A imigração é um fator crucial para o desenvolvimento económico e social de Portugal, e a incapacidade de gerir adequadamente esse processo pode ter consequências de longo prazo para o país.
A criação da Agência para a Integração, Migrações e Asilo (AIMA), destinada a substituir o Serviço de Estrangeiros e Fronteiras (SEF), prometia modernizar e humanizar os serviços de imigração em Portugal.
No entanto, meses após a sua implementação, o que vemos é uma transição conturbada e cheia de problemas, expondo uma realidade bem distante das promessas iniciais.
Uma herança pesada
A AIMA iniciou as suas atividades com um legado crítico do SEF: cerca de 410 mil processos pendentes. Essa pesada herança, combinada com a falta de preparação adequada para a transição, resultou num cenário caótico que afeta milhares de imigrantes em Portugal. Longos tempos de espera, que frequentemente ultrapassam um ano apenas para agendamentos simples, são um reflexo claro da ineficiência do sistema.
Recursos Humanos em colapso
A escassez de recursos humanos é um dos maiores desafios da AIMA. A agência começou as suas operações com apenas 41% do contingente previsto de funcionários. Essa falta de pessoal, aliada a sistemas tecnológicos obsoletos e problemas de infraestrutura, cria um constrangimento significativo no processamento dos pedidos e na prestação de serviços essenciais.
Burocracia: um obstáculo persistente
A burocracia excessiva, uma herança do sistema anterior, continua a ser um grande entrave. A complexidade dos processos e a falta de clareza nos procedimentos não só dificultam a vida dos imigrantes, mas também sobrecarregam os funcionários da agência.
A transferência de algumas responsabilidades para o Instituto dos Registos e do Notariado (IRN) não resolveu o problema, apenas o deslocou, perpetuando atrasos e frustrações.
Impacto internacional
O impacto dessa situação ultrapassa as fronteiras portuguesas. A imagem de Portugal como um país acolhedor e aberto à imigração está seriamente comprometida.
As longas esperas e a incerteza quanto ao estatuto legal estão a empurrar muitos imigrantes para a porta de saída, o que pode ter consequências negativas para a economia portuguesa, que depende significativamente da mão de obra estrangeira em diversos setores.
Exemplos de impacto real
A situação chegou a um ponto crítico em que, por exemplo, as pessoas aguardam mais de dois anos apenas para efetuar o pagamento necessário para a emissão dos títulos de residência. Em alguns casos, agregados familiares inteiros enfrentam uma espera superior a dois anos para entregar ao Estado quantias que ultrapassam os 40.000 euros.

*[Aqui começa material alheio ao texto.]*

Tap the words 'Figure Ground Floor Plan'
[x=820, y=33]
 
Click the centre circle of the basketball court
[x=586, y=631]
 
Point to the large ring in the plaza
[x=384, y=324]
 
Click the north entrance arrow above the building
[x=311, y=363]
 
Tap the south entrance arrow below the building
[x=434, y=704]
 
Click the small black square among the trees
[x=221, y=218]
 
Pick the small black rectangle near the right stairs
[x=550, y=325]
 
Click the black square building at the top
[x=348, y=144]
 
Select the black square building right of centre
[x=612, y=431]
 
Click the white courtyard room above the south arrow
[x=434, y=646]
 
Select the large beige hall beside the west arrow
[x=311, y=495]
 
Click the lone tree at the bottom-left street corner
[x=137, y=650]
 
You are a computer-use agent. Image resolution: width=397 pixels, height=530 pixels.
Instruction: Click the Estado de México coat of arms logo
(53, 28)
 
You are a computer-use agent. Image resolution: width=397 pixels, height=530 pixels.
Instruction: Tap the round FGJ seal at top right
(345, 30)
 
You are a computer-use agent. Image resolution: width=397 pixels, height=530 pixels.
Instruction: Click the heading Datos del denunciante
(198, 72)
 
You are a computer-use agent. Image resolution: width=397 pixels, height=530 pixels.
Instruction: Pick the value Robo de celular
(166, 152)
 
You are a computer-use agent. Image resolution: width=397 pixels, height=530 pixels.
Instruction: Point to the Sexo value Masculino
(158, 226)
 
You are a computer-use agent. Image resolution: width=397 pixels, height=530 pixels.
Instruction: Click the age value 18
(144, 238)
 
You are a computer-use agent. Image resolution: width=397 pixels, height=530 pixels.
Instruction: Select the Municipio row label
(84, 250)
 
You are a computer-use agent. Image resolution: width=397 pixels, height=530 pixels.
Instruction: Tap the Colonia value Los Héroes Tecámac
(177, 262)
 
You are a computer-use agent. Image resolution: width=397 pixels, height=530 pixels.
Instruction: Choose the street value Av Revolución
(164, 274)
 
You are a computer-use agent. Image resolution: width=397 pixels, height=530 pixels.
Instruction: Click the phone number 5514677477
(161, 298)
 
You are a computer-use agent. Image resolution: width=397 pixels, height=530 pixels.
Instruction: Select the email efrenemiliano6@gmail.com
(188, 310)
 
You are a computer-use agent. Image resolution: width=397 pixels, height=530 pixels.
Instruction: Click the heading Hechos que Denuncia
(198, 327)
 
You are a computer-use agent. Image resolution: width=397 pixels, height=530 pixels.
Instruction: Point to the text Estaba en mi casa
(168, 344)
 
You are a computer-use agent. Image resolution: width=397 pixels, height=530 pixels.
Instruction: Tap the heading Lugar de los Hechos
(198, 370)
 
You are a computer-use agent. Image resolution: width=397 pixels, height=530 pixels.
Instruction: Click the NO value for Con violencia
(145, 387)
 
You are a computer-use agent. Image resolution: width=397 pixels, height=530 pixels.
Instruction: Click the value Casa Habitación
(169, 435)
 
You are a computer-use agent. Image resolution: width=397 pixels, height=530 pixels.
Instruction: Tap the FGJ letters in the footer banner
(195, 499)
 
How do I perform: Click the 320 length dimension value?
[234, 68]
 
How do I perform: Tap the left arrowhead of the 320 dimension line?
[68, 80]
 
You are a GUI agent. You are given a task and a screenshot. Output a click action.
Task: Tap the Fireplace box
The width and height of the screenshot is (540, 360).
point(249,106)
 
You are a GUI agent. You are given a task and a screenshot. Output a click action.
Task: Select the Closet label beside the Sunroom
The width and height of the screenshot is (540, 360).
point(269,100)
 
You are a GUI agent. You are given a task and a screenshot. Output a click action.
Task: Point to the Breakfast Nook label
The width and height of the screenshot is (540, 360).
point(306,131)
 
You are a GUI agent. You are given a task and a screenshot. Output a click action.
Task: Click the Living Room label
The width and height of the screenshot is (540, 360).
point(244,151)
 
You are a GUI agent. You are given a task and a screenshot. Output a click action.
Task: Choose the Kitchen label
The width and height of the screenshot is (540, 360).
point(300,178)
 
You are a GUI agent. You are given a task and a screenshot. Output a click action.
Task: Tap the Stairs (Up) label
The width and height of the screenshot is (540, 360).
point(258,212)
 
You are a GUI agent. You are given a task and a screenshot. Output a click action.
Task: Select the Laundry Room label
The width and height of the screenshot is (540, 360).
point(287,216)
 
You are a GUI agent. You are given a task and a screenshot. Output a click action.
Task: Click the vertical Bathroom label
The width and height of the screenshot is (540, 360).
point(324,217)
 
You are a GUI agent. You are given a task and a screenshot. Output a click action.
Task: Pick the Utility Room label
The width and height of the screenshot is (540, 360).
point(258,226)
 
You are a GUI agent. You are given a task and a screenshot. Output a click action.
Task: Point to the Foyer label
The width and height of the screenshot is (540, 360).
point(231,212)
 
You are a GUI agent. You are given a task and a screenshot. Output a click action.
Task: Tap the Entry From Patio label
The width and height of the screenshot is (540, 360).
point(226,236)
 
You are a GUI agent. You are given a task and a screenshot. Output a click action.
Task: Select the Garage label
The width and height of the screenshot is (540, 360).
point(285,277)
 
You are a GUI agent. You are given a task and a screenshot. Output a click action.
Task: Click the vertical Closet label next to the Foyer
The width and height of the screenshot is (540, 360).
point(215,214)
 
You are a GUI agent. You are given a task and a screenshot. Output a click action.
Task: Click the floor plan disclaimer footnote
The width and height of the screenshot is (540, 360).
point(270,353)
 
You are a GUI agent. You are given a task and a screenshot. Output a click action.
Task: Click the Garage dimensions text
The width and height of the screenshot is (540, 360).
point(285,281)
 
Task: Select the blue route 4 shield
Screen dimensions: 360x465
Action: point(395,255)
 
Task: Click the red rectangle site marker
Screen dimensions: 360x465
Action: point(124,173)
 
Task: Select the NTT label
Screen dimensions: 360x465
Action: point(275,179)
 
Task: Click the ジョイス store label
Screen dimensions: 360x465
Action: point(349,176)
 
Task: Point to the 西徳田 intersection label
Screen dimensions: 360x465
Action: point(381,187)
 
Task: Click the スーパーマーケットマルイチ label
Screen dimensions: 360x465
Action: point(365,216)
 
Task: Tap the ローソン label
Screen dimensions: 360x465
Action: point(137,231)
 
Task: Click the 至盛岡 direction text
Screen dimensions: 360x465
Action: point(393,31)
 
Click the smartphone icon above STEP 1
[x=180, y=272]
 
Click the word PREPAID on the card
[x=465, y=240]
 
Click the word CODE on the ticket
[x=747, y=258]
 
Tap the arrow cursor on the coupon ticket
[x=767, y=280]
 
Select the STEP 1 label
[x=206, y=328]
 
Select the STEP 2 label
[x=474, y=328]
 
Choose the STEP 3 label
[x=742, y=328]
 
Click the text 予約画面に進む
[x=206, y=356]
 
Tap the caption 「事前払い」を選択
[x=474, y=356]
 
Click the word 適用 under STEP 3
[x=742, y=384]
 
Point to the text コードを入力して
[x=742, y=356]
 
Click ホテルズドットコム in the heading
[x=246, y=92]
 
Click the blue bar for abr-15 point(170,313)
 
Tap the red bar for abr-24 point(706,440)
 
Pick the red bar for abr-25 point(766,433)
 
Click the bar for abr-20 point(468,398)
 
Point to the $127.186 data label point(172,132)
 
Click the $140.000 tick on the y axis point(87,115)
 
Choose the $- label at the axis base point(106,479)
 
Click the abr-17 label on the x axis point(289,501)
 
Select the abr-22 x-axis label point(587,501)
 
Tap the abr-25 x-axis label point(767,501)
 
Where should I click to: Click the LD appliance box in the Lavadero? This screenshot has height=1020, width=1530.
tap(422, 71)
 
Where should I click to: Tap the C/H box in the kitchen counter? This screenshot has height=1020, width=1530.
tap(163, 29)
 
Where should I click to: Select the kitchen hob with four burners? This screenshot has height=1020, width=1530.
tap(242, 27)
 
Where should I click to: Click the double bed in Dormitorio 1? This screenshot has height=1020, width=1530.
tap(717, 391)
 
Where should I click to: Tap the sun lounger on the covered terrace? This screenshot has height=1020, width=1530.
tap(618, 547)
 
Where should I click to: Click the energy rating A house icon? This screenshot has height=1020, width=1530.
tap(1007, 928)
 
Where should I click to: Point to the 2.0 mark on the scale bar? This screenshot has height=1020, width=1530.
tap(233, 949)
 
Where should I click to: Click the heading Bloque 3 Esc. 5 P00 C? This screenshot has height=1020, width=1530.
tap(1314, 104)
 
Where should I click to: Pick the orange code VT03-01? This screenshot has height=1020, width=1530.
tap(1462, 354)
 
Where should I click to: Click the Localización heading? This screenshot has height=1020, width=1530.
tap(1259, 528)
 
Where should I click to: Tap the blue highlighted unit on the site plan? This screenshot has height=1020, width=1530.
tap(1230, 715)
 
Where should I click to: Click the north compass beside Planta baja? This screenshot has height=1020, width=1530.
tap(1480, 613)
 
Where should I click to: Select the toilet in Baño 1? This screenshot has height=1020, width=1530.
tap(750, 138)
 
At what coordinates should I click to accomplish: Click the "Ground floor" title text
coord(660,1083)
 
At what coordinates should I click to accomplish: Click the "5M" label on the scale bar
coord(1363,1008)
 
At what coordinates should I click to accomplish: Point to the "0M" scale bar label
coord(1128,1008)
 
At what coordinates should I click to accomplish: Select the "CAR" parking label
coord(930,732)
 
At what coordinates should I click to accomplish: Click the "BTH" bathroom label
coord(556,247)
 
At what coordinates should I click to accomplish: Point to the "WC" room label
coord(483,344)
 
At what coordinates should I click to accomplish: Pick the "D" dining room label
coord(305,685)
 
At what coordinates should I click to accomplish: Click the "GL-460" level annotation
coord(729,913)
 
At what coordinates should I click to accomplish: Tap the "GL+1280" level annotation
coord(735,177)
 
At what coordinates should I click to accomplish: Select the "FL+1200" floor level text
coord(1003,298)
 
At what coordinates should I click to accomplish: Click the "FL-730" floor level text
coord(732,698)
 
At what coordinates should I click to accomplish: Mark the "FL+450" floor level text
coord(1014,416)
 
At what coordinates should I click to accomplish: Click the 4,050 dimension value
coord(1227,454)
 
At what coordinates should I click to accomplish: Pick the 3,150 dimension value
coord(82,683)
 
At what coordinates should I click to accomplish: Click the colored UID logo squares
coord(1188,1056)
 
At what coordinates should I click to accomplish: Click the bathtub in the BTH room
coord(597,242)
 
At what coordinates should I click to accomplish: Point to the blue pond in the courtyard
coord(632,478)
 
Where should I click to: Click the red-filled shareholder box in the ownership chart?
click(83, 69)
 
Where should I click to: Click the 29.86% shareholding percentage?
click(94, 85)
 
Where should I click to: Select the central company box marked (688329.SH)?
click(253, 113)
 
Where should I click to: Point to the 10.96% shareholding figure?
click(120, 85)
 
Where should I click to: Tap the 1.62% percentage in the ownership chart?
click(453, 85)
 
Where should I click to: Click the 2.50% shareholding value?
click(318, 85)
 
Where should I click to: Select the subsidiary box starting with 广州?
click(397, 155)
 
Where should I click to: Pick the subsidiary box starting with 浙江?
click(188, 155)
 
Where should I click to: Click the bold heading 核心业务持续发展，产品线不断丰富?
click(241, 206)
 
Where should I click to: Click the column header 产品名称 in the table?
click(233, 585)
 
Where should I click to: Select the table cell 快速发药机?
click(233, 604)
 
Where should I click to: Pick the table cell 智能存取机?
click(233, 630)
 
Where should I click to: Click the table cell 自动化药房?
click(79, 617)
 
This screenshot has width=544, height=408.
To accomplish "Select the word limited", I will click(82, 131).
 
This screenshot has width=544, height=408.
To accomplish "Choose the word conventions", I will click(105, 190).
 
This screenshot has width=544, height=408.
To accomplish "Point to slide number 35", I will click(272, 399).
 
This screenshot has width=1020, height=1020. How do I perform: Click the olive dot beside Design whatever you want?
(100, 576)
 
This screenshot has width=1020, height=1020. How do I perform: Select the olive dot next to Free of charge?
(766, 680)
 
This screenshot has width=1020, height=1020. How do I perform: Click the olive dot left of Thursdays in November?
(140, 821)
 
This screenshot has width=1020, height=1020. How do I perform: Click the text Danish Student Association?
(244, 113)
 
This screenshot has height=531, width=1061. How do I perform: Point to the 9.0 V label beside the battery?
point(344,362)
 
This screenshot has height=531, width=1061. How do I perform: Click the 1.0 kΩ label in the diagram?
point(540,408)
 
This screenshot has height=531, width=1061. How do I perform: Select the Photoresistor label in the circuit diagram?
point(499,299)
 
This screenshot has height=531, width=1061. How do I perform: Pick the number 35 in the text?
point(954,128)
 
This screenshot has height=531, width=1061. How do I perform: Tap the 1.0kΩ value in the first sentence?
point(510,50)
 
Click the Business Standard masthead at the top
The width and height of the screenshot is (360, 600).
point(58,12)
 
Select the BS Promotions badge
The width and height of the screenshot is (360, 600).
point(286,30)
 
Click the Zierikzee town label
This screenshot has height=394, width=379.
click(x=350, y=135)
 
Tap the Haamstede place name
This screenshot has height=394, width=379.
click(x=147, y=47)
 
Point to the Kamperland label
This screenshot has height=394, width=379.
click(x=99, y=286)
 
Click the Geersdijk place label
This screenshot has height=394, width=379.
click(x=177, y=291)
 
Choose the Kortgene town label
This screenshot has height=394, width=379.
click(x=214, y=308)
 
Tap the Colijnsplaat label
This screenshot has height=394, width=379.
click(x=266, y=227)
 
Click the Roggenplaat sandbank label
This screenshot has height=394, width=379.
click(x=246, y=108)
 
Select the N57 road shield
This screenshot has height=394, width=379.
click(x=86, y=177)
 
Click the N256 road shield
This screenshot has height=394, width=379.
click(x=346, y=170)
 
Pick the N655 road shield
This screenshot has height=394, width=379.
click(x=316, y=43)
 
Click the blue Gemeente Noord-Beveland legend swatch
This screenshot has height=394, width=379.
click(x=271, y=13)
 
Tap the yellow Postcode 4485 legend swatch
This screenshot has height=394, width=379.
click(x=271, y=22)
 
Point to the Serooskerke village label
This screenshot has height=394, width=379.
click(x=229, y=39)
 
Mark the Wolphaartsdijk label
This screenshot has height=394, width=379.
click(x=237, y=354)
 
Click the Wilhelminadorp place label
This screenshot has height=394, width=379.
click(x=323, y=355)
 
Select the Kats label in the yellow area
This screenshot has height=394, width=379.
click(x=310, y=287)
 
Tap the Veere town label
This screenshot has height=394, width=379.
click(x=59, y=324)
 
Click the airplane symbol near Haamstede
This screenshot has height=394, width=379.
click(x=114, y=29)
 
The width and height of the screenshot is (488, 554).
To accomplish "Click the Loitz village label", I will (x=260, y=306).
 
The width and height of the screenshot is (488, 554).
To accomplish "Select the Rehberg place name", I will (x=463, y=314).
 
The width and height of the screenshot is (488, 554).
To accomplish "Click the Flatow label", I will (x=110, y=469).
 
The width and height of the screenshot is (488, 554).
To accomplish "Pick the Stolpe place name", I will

Esta realidade destaca de forma dramática a gravidade da crise e a necessidade urgente de reformas eficazes.
Ação urgente necessária
É crucial reconhecer que a transição do SEF para a AIMA foi mal-executada e que medidas urgentes são necessárias para corrigir o curso. O Governo português precisa de agir rapidamente para resolver os problemas estruturais da agência.
Isso inclui um aumento significativo no número de funcionários, investimentos em tecnologia e infraestrutura, e uma revisão completa dos processos burocráticos para torná-los mais eficientes e transparentes.
Coordenação e gestão eficaz
Além disso, é fundamental uma maior coordenação entre a AIMA e outros órgãos governamentais envolvidos no processo de imigração. A criação da Unidade de Coordenação de Fronteiras e Estrangeiros é um passo na direção certa, mas a sua eficácia ainda precisa de ser comprovada no terreno.
Prioridade nacional
Por fim, é essencial que o Governo português reconheça a gravidade da situação e a trate como uma prioridade nacional. A imigração é um fator crucial para o desenvolvimento económico e social de Portugal, e a incapacidade de gerir adequadamente esse processo pode ter consequências de longo prazo para o país.
Um futuro ainda possível
A transição do SEF para a AIMA foi uma oportunidade perdida para melhorar significativamente o sistema de imigração português. No entanto, ainda há tempo para corrigir o curso. Com vontade política, investimentos adequados e uma abordagem centrada nos direitos e necessidades dos imigrantes, é possível transformar a AIMA na agência eficiente e humana que Portugal necessita e merece.